Publié le par Parti Socialiste de Saint-Germain-en-Laye

Christine Boutin a annoncé jeudi 23 avril qu'elle renonçait à son mandat de député de la 10e circonscription des Yvelines, mandat qu'elle détenait depuis 1986.
« J'ai décidé de prendre le chemin de la liberté absolue pour continuer mon action politique, en ne retournant pas à l'Assemblée Nationale», a-t-elle expliqué dans un communiqué.
Christine Boutin ne renonce pas pour autant à la politique. Elle reste conseillère générale des Yvelines dont elle a un temps voulu prendre la présidence, avant d'être sèchement recalée par la quasi totalité des conseillers généraux yvelinois de droite. Elle est par ailleurs présidente du Parti chrétien-démocrate, petit parti associé à l'UMP.
Christine Boutin avait qualifié il y a quelques semaines de "jetage" son départ du gouvernement, s'interrogeant publiquement sur un "délit de sale gueule" à son égard et critiquant le manque de "courage" du Premier Ministre qui ne l'a pas prévenu personnellement de son éviction. Des critiques très inhabituelles en public.
Ce renoncement va entraîner une élection législative partielle dans notre département.
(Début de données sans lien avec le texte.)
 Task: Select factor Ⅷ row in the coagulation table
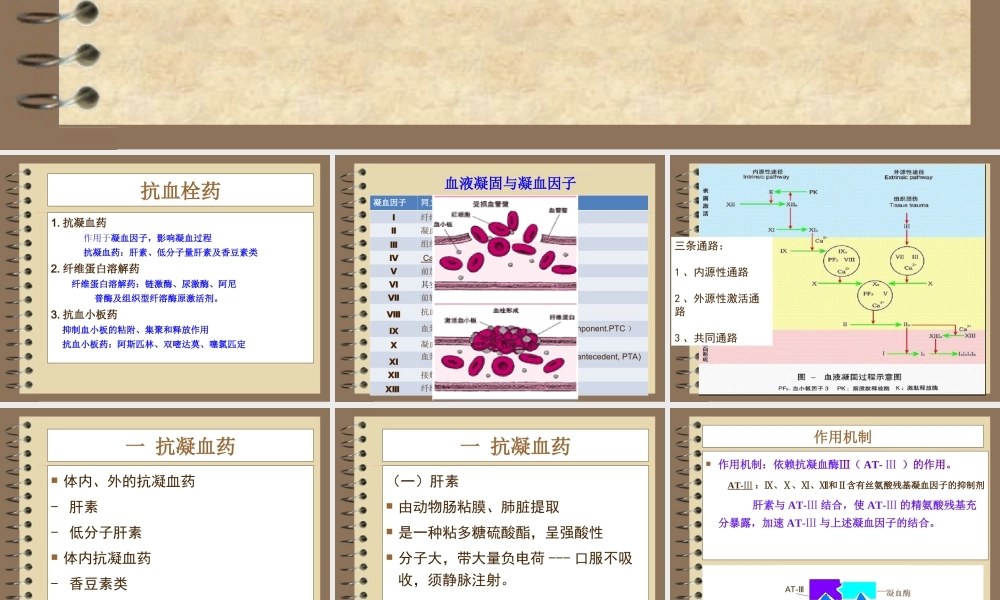pos(395,314)
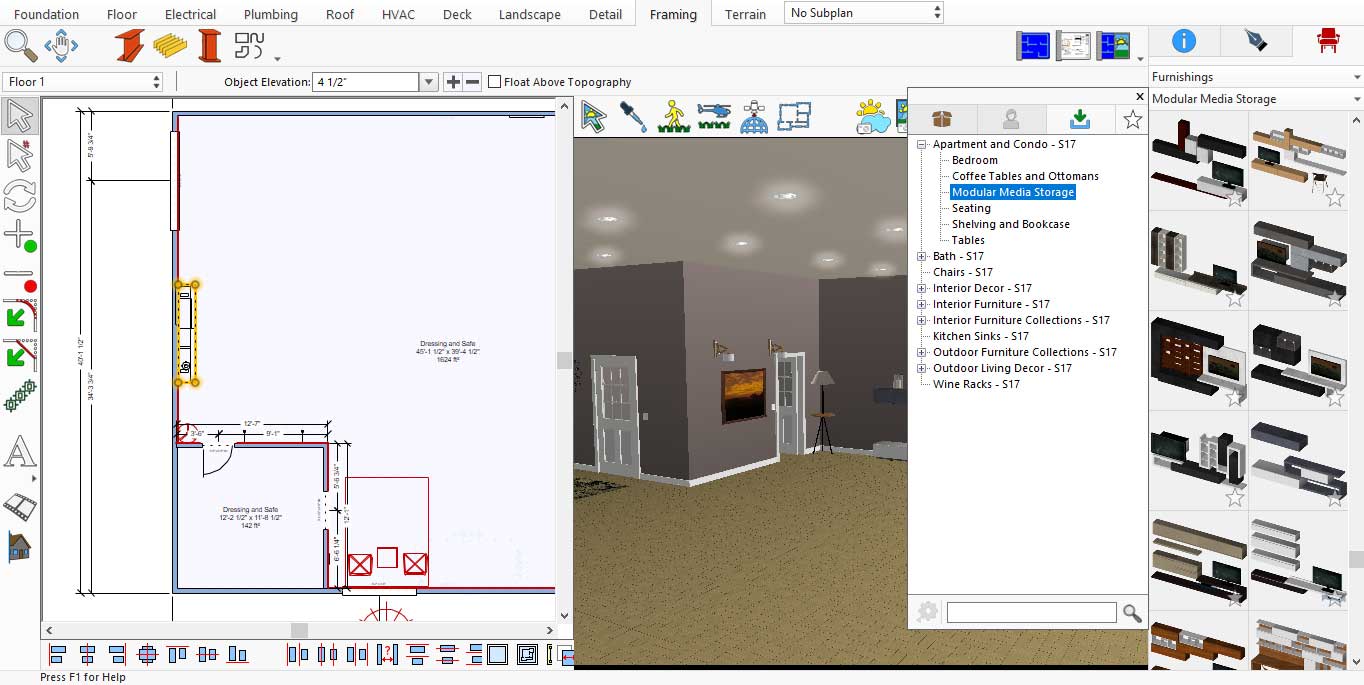Activate the walkthrough person icon
1364x685 pixels.
click(673, 116)
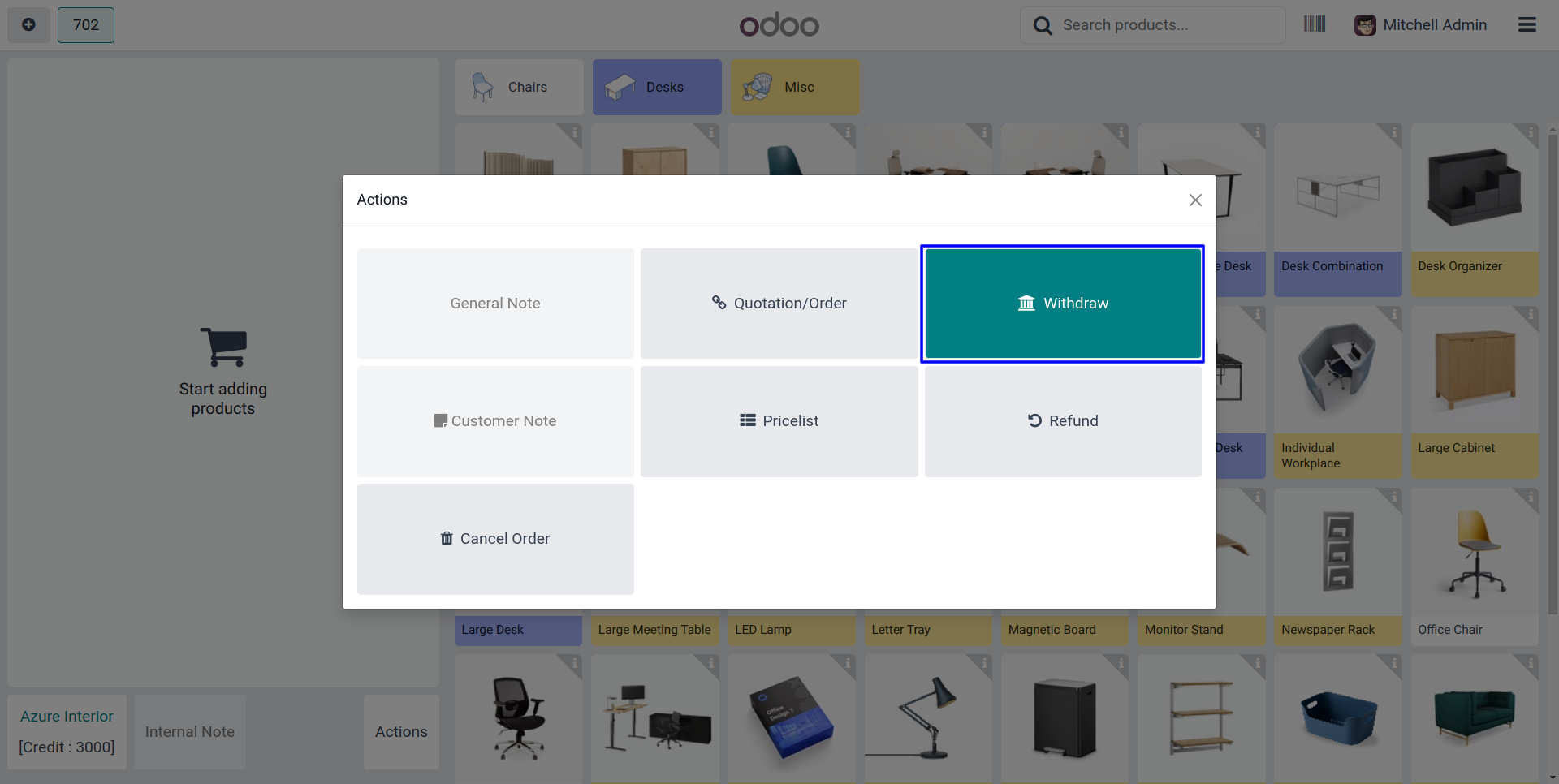Click the magnifier search icon
The width and height of the screenshot is (1559, 784).
click(x=1043, y=25)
Le "paquet électoral" adopté par le gouvernement en décembre permet désormais à un ministre, un mois après son départ du gouverment, de récupérer automatiquement son siège (entre temps occupé par son suppléant ou sa suppléante). En revanche, s'il ne souhaite pas réintégrer l'Assemblée nationale, une élection législative partielle a lieu.
Ce sera donc le cas, sans doute en septembre, dans la 10e circonscription des Yvelines, la grande circonscription du sud des Yvelines (cantons de Montfort-l'Amaury, de Rambouillet, de Saint-Arnoult-en-Yvelines plus les communes de Coignières et Maurepas).
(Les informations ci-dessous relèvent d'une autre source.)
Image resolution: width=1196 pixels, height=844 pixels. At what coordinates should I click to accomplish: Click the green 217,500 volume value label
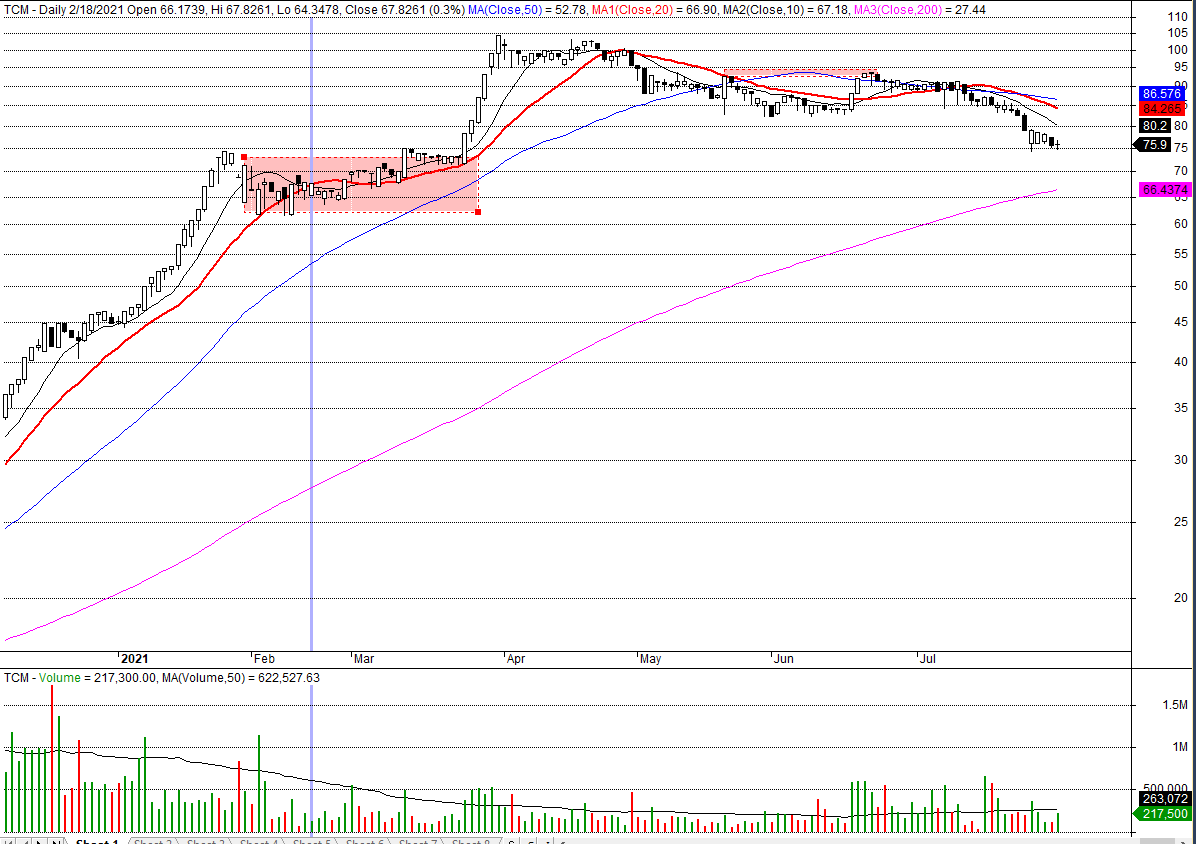coord(1161,814)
Rappelons qu'une autre législative partielle aura lieu, sans doute en septembre ou octobre, dans la 12e circonscription des Yvelines pour remplacer le député UMP Jacques Masdeu-Arus, condamné en mai dernier à 10 ans d'inégibilité pour corruption. Deux mois après sa condamnation, celle-ci ne lui a toutefois toujours pas été notifiée.